# ÉNONCÉ ÉCRIT 1
Recopiez fidèlement le passage de l'entretien qui débute aux mots "En réalité, il" et s'achève après "de l’improvisation libre.".
# ÉNONCÉ ÉCRIT 2
D'après l'entretien, quel batteur a collaboré avec le groupe sur le titre "Fanges" ?

# TEXTE SOURCE

· · · · · · ·

Absolument oui. Nous avons collaboré avec Anthony Barruel, batteur des groupes Collapse et Anasazi sur le titre "Fanges", ce qui a largement changé notre approche du morceau : on a temporairement mis la double pédale et les blast beats au profit de quelque chose de très nuancé et plus épuré, accompagnant parfaitement les ambiances déployées et donnant plus d’espace pour les grooves de guitare et basse dans les sections plus lourdes. Du côté des textes, nous avons travaillé avec Sarah Onave sur un texte écrit en français, dont une grande partie se retrouve à la fois dans “Fanges” et dans “Châssis De Chair”. C’était intéressant car son texte et la musique se sont construits en parallèle l’un de l’autre, après un premier cadrage sur la direction que nous voulions prendre, et le texte résultant exprime de manière très poignante par les mots ce que nous essayons de mettre en son. Nous serons certainement ouverts à d’autres collaborations pour la suite.

Du coup comme vous avez fait appel à de l'improvisation pour "Châssis De Chair", est-ce que vous êtes tentés de faire de même en live par moments ? Peut-être sur d'autres morceaux par exemple ?
En réalité, il y a assez peu d’improvisation sur "Châssis De Chair", la plupart des riffs étant assez déstructurés et nécessitant une mise en place très solide pour sonner. Par contre il y a eu beaucoup d’improvisation dans la construction et dans différentes séquences de "Fanges", par exemple toute la première section du morceau, ou les parties plus bruitistes / ambiantes. Il nous arrive d’improviser un peu dans le cadre de BARÚS, mais nous le faisons nettement plus dans d’autres projets musicaux, tels que les Noise Rituals d’Eptagon (regroupant des membres de BARÚS, Maïeutiste, Epitaphe et bien d’autres), centrés majoritairement sur de l’improvisation libre.

· · · · · · ·

# EXTRAIT DE DONNÉES
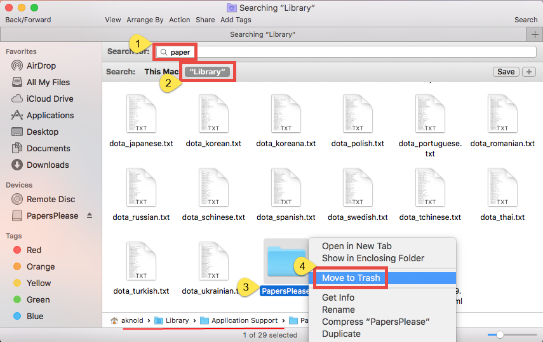Select the dota_japanese.txt file icon
The width and height of the screenshot is (543, 342).
[x=141, y=113]
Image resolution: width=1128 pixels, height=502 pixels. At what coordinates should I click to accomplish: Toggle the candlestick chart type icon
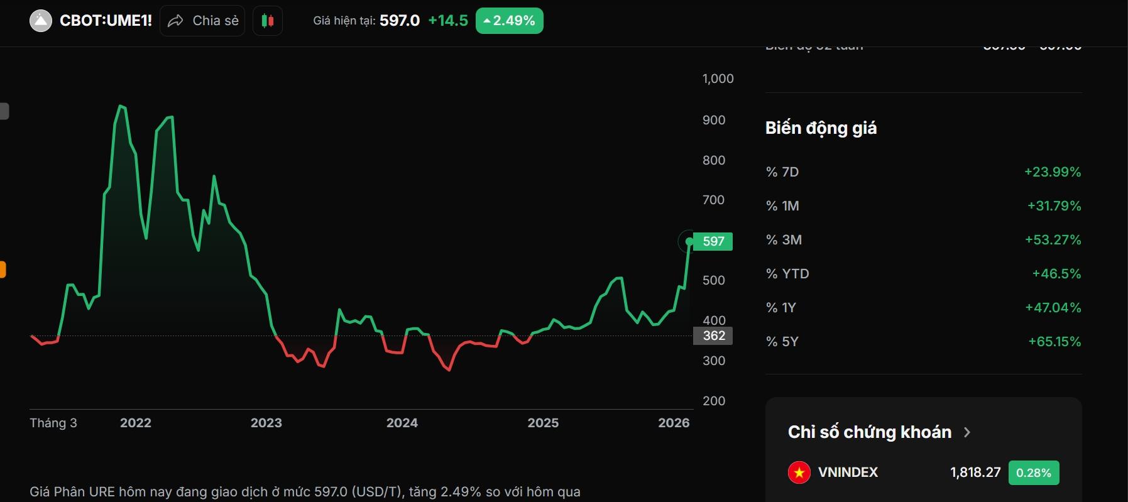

· · · · · · ·

# RÉPONSE ÉCRITE 1
En réalité, il y a assez peu d’improvisation sur "Châssis De Chair", la plupart des riffs étant assez déstructurés et nécessitant une mise en place très solide pour sonner. Par contre il y a eu beaucoup d’improvisation dans la construction et dans différentes séquences de "Fanges", par exemple toute la première section du morceau, ou les parties plus bruitistes / ambiantes. Il nous arrive d’improviser un peu dans le cadre de BARÚS, mais nous le faisons nettement plus dans d’autres projets musicaux, tels que les Noise Rituals d’Eptagon (regroupant des membres de BARÚS, Maïeutiste, Epitaphe et bien d’autres), centrés majoritairement sur de l’improvisation libre.

# RÉPONSE ÉCRITE 2
Anthony Barruel, batteur des groupes Collapse et Anasazi.